Saved entries
****************

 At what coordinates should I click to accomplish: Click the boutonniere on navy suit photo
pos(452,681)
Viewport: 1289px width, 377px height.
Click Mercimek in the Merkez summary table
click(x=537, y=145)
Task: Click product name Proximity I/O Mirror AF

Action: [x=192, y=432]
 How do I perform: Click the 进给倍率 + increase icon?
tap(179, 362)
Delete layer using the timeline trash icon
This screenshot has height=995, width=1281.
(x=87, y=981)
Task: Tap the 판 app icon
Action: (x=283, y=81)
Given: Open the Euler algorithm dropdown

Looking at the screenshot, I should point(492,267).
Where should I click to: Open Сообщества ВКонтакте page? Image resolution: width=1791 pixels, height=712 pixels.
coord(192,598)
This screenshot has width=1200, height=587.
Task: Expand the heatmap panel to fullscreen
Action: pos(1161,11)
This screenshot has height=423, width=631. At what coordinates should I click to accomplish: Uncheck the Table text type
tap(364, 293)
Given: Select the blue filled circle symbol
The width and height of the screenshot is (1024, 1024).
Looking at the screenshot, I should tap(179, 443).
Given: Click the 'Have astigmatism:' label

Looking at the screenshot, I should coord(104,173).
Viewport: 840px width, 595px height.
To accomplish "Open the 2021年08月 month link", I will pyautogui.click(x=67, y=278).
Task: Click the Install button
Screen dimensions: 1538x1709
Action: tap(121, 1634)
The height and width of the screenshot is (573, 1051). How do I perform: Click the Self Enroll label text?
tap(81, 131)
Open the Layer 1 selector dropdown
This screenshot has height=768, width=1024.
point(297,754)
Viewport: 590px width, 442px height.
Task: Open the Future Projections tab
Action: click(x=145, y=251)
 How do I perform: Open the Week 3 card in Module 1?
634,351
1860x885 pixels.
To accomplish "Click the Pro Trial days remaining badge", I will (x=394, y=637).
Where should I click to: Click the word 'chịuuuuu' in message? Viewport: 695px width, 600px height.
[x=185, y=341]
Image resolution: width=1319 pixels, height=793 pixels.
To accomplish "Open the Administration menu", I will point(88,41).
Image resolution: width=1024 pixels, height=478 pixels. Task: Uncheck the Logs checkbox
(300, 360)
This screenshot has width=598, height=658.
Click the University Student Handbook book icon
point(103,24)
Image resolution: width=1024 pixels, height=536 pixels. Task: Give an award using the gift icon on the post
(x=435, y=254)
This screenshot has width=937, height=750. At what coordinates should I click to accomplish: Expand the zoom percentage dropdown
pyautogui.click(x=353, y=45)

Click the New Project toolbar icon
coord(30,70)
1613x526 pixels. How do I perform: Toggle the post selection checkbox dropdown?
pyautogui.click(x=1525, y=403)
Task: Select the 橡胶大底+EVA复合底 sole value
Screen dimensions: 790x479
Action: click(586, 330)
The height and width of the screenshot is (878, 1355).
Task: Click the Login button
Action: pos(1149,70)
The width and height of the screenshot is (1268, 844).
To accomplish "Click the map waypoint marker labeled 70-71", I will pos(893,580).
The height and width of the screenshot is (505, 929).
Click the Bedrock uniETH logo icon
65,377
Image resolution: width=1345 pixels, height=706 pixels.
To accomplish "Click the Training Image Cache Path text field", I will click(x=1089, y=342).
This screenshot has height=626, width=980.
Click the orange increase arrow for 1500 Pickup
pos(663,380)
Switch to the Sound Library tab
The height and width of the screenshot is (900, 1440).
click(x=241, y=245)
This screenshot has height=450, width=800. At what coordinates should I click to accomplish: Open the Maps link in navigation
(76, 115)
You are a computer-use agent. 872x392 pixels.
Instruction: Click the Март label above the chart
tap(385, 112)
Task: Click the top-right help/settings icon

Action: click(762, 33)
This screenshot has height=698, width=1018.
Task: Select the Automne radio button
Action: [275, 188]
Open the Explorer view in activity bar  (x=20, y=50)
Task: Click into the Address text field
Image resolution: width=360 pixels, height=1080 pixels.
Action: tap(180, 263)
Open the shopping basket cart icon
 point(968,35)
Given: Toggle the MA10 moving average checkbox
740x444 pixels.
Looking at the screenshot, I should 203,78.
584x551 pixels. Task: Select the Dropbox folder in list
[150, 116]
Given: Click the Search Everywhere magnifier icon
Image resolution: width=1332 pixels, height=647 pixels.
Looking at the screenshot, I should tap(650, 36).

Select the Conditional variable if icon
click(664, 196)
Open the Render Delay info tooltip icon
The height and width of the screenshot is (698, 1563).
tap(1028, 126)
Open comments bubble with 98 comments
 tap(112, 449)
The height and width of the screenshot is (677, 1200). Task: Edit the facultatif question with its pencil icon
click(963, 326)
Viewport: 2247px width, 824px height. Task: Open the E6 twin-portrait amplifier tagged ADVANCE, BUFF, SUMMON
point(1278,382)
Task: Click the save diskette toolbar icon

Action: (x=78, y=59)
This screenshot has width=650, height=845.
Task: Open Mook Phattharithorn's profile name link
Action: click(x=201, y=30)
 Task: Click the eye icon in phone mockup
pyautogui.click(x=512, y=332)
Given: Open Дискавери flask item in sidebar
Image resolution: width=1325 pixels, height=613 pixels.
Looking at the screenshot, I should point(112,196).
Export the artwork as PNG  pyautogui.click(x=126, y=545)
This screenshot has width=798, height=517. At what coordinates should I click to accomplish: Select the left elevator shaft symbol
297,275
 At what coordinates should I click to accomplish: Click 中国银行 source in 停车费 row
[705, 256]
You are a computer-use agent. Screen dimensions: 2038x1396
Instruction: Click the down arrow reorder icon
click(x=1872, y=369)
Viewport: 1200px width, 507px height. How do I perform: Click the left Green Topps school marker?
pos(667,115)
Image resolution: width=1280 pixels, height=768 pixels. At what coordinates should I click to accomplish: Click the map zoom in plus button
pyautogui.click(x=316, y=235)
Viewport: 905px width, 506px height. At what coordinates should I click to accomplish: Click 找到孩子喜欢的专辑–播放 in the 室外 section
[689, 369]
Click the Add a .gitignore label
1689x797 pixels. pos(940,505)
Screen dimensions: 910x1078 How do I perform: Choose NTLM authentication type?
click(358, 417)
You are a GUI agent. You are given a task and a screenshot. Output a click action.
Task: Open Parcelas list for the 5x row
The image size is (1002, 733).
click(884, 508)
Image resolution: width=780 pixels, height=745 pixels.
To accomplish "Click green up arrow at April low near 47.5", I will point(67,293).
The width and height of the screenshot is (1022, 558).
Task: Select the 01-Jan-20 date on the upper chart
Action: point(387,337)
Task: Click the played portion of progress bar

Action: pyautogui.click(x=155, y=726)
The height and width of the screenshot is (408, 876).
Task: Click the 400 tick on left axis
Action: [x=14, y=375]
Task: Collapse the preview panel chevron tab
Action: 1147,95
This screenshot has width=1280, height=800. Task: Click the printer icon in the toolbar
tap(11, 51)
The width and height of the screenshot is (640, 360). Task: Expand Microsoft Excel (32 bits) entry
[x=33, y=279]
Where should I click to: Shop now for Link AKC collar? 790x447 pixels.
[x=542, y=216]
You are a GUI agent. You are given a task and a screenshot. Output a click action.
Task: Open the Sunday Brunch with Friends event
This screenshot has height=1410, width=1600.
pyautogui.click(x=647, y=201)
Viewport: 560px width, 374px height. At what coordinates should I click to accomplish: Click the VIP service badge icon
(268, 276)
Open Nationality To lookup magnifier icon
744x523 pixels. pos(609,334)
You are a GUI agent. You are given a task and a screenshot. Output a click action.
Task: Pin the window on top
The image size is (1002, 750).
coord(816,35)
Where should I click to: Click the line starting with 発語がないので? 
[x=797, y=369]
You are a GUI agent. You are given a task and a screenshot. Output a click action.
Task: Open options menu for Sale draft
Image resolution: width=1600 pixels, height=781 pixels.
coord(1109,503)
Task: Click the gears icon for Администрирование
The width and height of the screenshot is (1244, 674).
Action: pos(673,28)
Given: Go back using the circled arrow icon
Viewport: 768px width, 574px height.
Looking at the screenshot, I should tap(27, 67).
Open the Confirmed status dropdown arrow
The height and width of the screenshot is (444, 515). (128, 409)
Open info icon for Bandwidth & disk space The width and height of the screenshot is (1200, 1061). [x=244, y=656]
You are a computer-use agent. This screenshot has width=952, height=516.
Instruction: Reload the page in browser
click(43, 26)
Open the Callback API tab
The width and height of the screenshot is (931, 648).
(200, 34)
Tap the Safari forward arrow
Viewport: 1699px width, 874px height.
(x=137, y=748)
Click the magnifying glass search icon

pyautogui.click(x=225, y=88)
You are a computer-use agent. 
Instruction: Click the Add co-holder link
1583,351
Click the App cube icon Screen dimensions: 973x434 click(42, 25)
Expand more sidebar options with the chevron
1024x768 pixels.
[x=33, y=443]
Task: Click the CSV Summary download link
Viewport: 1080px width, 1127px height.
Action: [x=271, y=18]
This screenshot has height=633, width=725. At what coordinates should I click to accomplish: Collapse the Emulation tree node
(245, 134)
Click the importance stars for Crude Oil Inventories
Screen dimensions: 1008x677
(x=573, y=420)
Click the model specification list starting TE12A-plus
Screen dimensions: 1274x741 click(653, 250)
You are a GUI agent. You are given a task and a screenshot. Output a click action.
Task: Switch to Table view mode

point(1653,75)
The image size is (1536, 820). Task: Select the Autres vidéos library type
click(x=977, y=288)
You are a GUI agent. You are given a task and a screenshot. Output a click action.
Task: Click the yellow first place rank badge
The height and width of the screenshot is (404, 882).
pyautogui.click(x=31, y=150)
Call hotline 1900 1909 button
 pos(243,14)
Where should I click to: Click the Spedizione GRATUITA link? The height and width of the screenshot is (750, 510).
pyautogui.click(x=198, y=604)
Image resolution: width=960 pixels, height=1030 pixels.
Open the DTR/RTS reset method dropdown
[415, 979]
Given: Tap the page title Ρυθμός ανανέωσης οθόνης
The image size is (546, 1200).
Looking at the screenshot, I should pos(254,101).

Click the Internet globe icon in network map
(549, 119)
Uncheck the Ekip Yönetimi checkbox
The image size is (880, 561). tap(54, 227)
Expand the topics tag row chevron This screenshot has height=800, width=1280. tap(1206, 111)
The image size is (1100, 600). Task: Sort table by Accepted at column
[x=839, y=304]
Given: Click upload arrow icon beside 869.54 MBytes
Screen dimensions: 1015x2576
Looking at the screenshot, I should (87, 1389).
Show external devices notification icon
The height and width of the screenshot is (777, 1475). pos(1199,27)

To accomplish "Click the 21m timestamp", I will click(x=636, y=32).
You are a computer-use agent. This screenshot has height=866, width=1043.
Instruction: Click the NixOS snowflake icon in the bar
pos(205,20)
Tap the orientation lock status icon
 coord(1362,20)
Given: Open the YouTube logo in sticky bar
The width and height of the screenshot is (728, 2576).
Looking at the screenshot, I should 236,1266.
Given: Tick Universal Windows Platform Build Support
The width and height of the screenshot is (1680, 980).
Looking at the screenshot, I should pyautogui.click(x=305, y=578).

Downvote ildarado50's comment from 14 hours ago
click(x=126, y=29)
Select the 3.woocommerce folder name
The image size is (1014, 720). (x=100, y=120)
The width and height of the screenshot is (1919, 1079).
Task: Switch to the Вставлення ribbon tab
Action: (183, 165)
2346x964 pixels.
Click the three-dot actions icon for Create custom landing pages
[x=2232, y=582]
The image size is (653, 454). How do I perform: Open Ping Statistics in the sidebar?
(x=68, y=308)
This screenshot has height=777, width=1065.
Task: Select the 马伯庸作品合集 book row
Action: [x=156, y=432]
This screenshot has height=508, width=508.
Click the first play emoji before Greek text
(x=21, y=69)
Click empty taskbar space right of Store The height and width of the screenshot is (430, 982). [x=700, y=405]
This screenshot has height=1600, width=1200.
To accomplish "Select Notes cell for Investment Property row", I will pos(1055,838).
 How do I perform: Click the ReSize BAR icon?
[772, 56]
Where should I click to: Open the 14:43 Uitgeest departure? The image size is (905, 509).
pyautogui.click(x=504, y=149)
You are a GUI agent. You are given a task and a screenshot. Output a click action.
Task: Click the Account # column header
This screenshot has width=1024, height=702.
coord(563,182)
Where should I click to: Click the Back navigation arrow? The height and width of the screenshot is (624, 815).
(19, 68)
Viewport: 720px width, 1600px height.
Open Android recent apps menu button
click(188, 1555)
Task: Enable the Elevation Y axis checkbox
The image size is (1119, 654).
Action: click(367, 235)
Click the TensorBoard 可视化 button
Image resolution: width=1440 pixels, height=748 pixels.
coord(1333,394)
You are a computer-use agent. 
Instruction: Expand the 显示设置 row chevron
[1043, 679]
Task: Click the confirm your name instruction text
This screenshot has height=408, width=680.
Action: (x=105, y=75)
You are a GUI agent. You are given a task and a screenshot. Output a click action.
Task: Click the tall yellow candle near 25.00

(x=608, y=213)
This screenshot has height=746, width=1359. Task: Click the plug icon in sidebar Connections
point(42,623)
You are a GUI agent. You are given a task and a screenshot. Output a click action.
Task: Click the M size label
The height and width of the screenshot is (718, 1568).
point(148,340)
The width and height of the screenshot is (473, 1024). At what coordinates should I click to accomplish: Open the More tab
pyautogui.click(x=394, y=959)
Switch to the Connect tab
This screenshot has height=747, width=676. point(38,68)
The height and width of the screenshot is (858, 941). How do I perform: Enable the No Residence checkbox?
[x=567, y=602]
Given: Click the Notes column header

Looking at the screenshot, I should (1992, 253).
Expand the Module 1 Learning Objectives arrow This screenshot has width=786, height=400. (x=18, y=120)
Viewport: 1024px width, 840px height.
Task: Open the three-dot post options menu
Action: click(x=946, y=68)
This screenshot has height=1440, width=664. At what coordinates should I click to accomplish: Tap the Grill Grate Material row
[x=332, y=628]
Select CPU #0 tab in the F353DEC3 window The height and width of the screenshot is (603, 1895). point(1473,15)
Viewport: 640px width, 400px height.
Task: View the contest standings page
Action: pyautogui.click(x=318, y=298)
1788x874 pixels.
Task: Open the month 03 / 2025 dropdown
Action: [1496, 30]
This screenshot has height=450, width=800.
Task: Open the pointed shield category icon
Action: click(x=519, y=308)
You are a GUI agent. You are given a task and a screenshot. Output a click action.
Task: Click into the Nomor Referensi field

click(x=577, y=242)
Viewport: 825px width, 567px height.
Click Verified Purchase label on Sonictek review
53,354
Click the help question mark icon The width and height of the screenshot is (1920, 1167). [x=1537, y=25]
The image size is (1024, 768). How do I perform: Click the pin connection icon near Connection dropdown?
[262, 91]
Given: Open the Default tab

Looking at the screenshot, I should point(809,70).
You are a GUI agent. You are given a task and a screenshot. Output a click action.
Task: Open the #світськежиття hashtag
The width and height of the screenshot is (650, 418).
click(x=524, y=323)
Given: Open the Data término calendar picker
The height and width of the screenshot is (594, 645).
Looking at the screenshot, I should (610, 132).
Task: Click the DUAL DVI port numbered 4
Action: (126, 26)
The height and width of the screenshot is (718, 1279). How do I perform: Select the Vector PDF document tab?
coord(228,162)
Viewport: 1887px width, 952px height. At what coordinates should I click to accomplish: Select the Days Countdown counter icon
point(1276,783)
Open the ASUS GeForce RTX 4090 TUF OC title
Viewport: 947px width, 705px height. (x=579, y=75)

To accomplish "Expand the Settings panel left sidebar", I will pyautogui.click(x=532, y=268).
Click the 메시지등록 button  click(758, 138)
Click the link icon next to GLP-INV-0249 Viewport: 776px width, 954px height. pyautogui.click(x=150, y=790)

****************

TASK OBJECTIVE -
Only the number is wanted here. How many lines in the entries contain "space"?

RESPONSE BELOW -
2